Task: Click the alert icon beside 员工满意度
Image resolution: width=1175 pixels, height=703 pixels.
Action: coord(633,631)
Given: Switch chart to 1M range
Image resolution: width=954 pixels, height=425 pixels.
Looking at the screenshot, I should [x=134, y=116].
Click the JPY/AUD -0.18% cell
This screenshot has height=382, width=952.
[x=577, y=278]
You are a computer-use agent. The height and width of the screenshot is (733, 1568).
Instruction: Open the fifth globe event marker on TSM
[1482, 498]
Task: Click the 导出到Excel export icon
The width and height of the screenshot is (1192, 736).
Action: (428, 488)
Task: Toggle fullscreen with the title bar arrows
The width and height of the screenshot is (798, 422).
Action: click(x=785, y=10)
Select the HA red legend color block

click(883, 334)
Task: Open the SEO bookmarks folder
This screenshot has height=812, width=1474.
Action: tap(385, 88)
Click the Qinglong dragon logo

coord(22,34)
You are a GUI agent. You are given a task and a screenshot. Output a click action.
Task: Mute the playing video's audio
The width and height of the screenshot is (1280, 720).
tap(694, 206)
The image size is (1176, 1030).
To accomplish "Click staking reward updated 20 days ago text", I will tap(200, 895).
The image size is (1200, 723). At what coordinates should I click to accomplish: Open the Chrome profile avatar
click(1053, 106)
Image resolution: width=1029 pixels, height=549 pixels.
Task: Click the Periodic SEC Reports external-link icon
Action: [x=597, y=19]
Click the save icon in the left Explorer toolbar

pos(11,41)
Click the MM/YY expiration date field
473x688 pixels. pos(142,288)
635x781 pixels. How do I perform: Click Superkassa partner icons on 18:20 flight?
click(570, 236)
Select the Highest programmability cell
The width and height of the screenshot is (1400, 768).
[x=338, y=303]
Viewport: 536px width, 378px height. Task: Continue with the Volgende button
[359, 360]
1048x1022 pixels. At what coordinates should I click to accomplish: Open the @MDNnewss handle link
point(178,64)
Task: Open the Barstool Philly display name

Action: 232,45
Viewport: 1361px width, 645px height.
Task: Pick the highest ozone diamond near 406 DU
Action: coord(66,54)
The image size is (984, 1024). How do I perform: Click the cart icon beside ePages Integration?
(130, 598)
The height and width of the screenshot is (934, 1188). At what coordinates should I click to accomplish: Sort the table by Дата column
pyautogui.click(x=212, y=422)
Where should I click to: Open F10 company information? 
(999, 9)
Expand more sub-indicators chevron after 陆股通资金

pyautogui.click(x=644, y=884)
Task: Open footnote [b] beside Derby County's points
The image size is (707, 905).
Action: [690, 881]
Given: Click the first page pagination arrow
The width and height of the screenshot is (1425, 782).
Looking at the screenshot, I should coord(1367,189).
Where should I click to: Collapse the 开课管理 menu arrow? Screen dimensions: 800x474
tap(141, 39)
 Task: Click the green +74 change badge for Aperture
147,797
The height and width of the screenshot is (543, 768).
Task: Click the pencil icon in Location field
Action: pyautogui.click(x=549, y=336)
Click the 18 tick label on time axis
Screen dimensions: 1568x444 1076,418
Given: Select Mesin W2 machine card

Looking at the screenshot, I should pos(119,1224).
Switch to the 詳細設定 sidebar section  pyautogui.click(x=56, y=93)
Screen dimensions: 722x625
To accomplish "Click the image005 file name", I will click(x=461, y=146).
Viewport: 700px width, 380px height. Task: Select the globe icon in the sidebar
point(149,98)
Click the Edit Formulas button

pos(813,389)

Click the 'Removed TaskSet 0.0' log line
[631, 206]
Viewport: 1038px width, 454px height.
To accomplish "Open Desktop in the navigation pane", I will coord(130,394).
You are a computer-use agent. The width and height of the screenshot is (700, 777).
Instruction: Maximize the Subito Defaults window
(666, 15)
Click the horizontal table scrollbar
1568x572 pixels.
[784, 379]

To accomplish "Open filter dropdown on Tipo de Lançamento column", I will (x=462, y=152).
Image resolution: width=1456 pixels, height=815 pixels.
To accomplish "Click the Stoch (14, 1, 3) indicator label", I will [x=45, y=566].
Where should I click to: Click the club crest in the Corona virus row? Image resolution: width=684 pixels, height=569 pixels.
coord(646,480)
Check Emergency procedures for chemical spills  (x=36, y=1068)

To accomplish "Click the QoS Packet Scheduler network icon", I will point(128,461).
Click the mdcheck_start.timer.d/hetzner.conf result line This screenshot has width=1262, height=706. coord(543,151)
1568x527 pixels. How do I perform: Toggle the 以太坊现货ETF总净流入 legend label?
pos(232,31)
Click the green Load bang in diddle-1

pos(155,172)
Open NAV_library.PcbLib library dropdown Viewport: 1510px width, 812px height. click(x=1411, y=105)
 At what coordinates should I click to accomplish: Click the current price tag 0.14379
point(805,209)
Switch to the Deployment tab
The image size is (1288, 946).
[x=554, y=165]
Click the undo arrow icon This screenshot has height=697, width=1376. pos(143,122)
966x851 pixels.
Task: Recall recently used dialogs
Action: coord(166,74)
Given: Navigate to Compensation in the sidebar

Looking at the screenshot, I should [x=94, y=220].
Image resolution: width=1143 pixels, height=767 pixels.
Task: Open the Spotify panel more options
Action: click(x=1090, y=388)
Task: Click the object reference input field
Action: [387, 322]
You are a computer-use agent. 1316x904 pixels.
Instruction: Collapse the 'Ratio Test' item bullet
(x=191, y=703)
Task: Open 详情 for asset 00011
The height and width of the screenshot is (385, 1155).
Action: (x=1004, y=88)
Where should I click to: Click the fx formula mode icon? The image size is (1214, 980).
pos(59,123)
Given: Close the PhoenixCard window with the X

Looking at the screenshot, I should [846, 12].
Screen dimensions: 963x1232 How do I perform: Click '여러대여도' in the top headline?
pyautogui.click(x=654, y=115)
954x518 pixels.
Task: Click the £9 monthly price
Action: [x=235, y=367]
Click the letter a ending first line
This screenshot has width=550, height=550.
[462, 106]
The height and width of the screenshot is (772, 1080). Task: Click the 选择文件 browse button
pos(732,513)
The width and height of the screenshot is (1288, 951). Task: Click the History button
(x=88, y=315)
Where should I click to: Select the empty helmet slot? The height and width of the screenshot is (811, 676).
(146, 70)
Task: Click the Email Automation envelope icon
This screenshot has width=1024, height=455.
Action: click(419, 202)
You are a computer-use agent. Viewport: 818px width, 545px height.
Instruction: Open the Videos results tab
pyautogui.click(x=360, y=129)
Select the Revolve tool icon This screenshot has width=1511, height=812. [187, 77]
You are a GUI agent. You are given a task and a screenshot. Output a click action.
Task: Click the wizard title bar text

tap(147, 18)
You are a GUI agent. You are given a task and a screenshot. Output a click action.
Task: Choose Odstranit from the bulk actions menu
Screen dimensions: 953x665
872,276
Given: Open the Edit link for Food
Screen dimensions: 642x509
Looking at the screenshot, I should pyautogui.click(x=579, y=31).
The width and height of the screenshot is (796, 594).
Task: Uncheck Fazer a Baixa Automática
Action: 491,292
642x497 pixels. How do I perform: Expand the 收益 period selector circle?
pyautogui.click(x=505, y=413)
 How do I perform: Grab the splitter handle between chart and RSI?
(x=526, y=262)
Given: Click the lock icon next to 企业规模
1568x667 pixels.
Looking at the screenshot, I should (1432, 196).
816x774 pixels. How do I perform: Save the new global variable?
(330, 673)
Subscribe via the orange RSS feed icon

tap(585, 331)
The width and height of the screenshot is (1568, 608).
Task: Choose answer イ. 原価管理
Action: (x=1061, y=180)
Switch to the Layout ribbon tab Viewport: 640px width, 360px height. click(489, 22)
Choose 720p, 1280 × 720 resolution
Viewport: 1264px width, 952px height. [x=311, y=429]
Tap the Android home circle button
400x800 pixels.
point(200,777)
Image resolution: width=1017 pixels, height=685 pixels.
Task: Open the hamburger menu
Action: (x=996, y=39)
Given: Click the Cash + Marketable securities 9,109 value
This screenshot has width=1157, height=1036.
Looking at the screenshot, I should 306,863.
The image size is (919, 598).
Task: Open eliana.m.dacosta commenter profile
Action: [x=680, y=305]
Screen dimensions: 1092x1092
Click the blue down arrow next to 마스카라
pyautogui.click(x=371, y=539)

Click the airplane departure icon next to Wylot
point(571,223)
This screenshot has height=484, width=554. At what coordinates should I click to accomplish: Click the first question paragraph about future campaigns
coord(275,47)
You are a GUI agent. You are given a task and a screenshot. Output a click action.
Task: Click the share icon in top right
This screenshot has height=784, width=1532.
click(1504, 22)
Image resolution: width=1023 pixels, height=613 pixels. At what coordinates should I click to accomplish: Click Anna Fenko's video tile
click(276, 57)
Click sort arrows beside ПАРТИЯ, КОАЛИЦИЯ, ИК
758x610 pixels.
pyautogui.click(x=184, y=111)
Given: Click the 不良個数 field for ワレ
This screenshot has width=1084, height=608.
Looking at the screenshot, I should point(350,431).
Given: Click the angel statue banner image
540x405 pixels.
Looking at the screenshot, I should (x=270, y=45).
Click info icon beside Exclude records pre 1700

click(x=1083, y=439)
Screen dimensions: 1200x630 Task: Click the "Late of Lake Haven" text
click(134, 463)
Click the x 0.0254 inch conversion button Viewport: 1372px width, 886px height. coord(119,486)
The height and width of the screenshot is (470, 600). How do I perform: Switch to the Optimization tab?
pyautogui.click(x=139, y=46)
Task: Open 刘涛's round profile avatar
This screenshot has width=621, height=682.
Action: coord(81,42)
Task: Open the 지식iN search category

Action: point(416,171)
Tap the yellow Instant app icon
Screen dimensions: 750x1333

---

**Exercise objective:**
Look above for the line containing "You are a computer-use agent. 1316x904" and the line containing "Click the letter a ending first line". Transcribe both, with the lines between them, exactly.

**Answer space:**
You are a computer-use agent. 1316x904 pixels.
Instruction: Collapse the 'Ratio Test' item bullet
(x=191, y=703)
Task: Open 详情 for asset 00011
The height and width of the screenshot is (385, 1155).
Action: (x=1004, y=88)
Where should I click to: Click the fx formula mode icon? The image size is (1214, 980).
pos(59,123)
Given: Close the PhoenixCard window with the X

Looking at the screenshot, I should [846, 12].
Screen dimensions: 963x1232 How do I perform: Click '여러대여도' in the top headline?
pyautogui.click(x=654, y=115)
954x518 pixels.
Task: Click the £9 monthly price
Action: [x=235, y=367]
Click the letter a ending first line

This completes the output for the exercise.